Moving Forward / Questions for Authors:
- There are a few potential “killer experiments” that should convince any remaining doubters (it has been suggested that there could be residual glycoproteins contaminating the RNA preparations, despite stringent purification protocols, for example). One might be mass spectrometry showing definitive linkage between the sugars and RNA backbone, which would also potentially elucidate the structure of the glycan linkage and any post-transcriptional modifications on the guanosine residues that are necessary for the linkage. Another possibility would be chemical reconstitution of glycosylation with purified enzymes (e.g. OST) and defined input RNA (possibly in vitro synthesized) – however, this is complicated by the question of prior post-transcriptional modifications required for glycosylation and an incomplete knowledge of the linkages and sugars used and therefore the necessary enzymes.
- Deletion of Y5 reduced total glycoRNA levels substantially – is point mutation of the guanosine target sites feasible? That is, would total Y5 levels be comparable between WT and G35/64 double-mutant cells?

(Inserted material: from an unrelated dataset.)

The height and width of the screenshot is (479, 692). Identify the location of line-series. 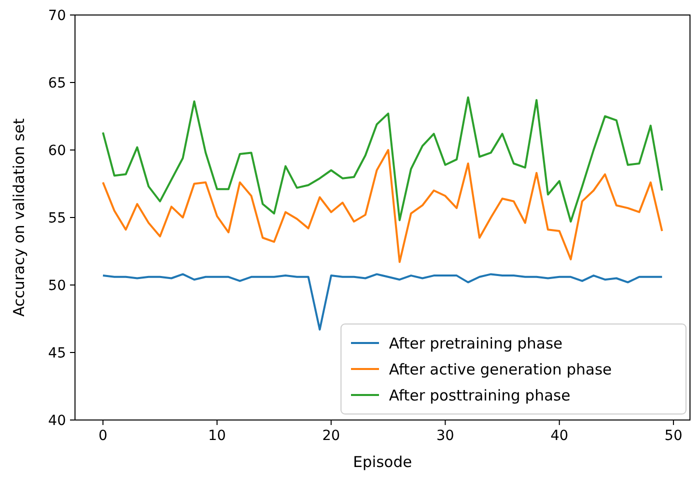
(383, 302).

If those mutations likewise reduce glycoRNA levels and Y5 sequencing reads in glycoRNA-enriched fractions, that would also be strongly suggestive of specific glycosylation at those sites, as validation beyond the RT-stop method.
- The evidence for luminal RNA is limited to evidence that some glycoRNA is protected by membranes. RNA, including small non-coding RNA, is known to be a component of exosomes, which already suggests one membrane-protected compartment accessible to RNAs. Do the methods used by the authors distinguish ER/Golgi from endosomes and exosomes (or other similar vesicular bodies / organelles)? Can glycoRNA be found outside the cell (does it complete passage through the secretory pathway), or is it predominately “retrotransported” back into the cytosol? As mentioned above, the future dissection of regulation of glycoRNA (or pre-glycoRNA) transport is an exciting opportunity to discover new cell biology, and the precise definition of the compartment(s) where glycoRNA resides will be critical to inform those studies.
- How conserved are the glycosylation sites described in this paper, particularly in the well-defined Y5 RNA? The paper only examines mammalian cells but Y RNAs are evolutionarily ancient, stretching back to bacteria – the point at which glycosylation emerges will be interesting to uncover.